GreenFactory: Ensembling Zero-Cost Proxies to Estimate Performance of Neural Networks
- URL: http://arxiv.org/abs/2505.09344v1
- Date: Wed, 14 May 2025 12:40:34 GMT
- Title: GreenFactory: Ensembling Zero-Cost Proxies to Estimate Performance of Neural Networks
- Authors: Gabriel Cortês, Nuno Lourenço, Paolo Romano, Penousal Machado,
- Abstract summary: GreenFactory is an ensemble of zero-cost proxies that directly predict model test accuracy.<n>We evaluate GreenFactory on NATS-Bench, achieving robust results across multiple datasets.

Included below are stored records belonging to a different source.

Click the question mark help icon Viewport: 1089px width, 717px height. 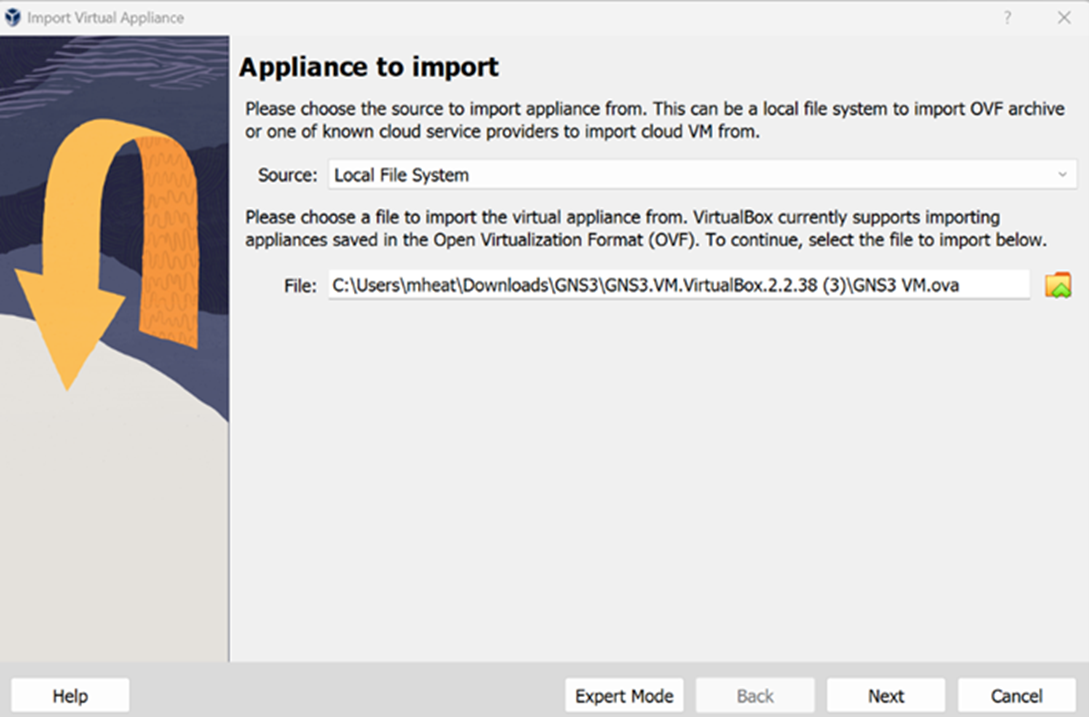pyautogui.click(x=1007, y=17)
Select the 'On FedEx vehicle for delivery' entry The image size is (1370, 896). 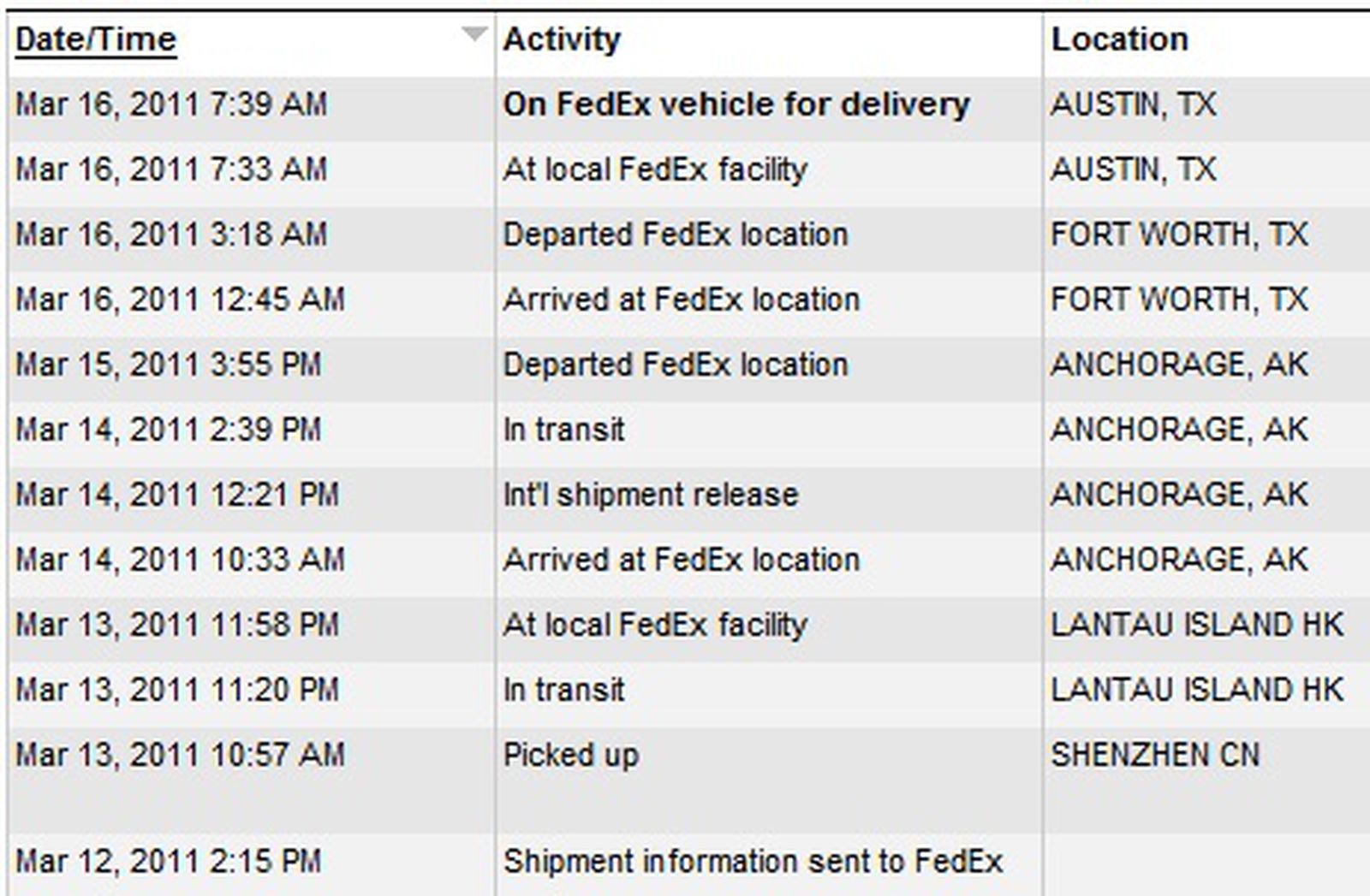(x=738, y=104)
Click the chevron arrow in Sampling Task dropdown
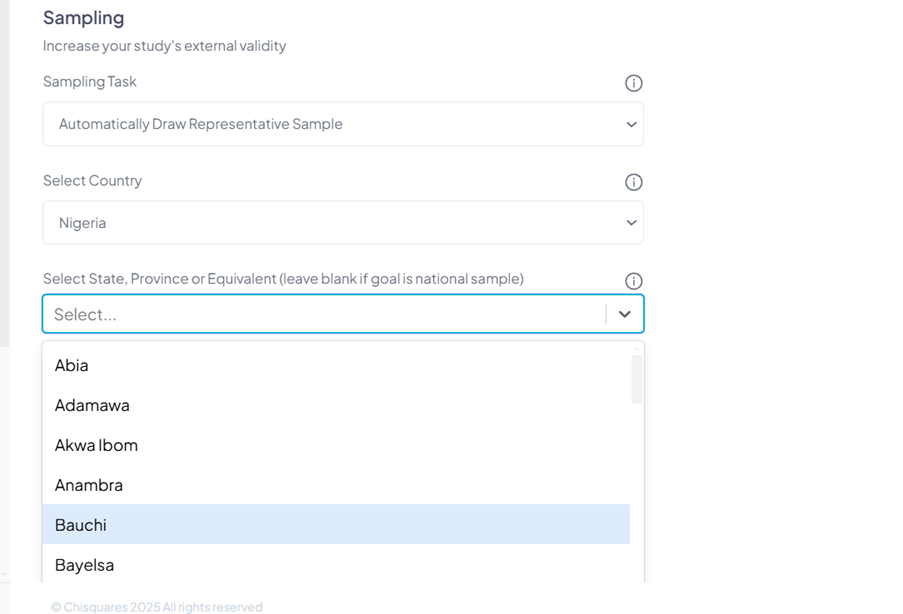The height and width of the screenshot is (614, 903). (x=631, y=124)
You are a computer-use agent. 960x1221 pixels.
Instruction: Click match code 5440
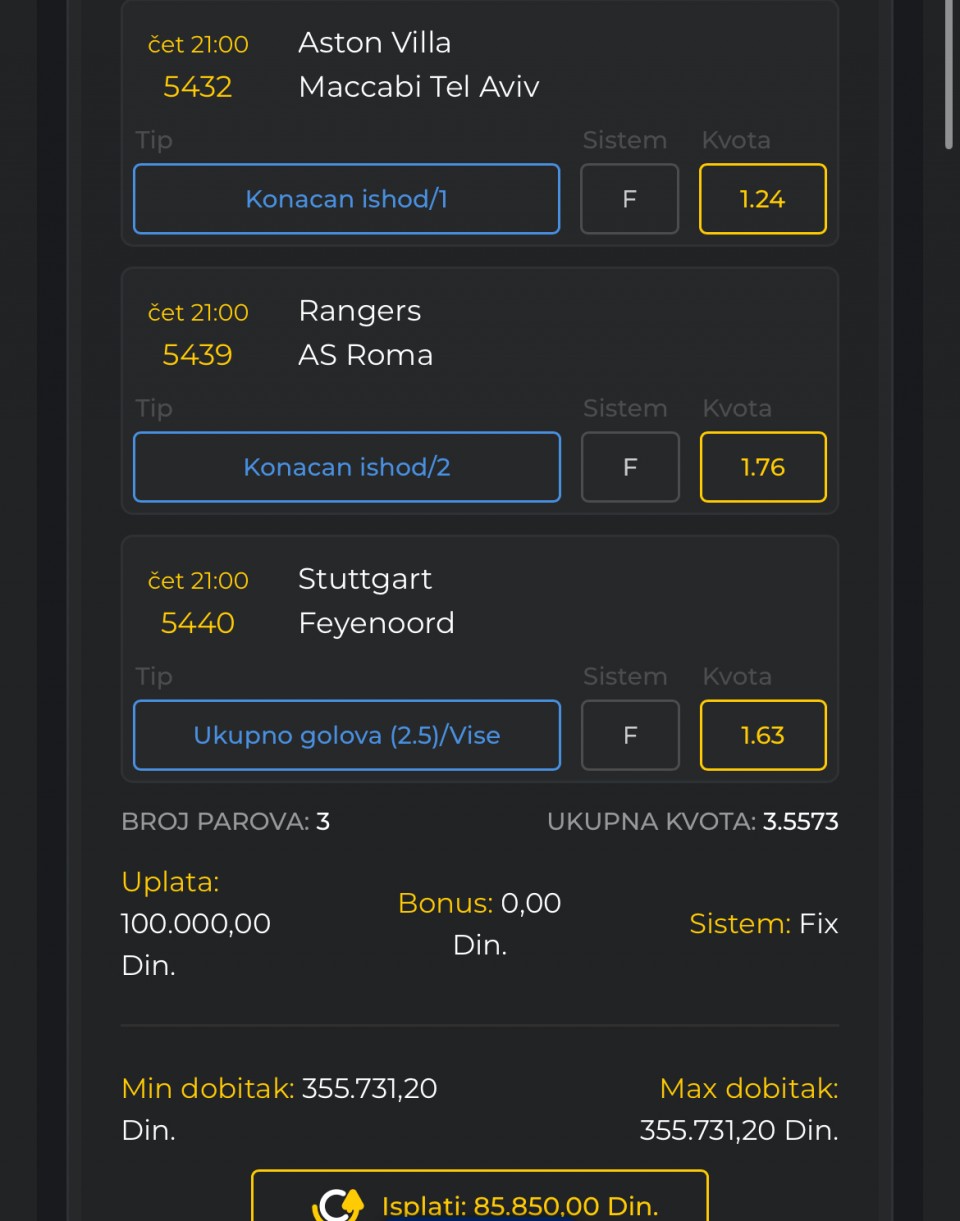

- Score: 1.6986870945319288
- License: http://arxiv.org/licenses/nonexclusive-distrib/1.0/
- Abstract: Determining the performance of a Deep Neural Network during Neural Architecture Search processes is essential for identifying optimal architectures and hyperparameters. Traditionally, this process requires training and evaluation of each network, which is time-consuming and resource-intensive. Zero-cost proxies estimate performance without training, serving as an alternative to traditional training. However, recent proxies often lack generalization across diverse scenarios and provide only relative rankings rather than predicted accuracies. To address these limitations, we propose GreenFactory, an ensemble of zero-cost proxies that leverages a random forest regressor to combine multiple predictors' strengths and directly predict model test accuracy. We evaluate GreenFactory on NATS-Bench, achieving robust results across multiple datasets. Specifically, GreenFactory achieves high Kendall correlations on NATS-Bench-SSS, indicating substantial agreement between its predicted scores and actual performance: 0.907 for CIFAR-10, 0.945 for CIFAR-100, and 0.920 for ImageNet-16-120. Similarly, on NATS-Bench-TSS, we achieve correlations of 0.921 for CIFAR-10, 0.929 for CIFAR-100, and 0.908 for ImageNet-16-120, showcasing its reliability in both search spaces.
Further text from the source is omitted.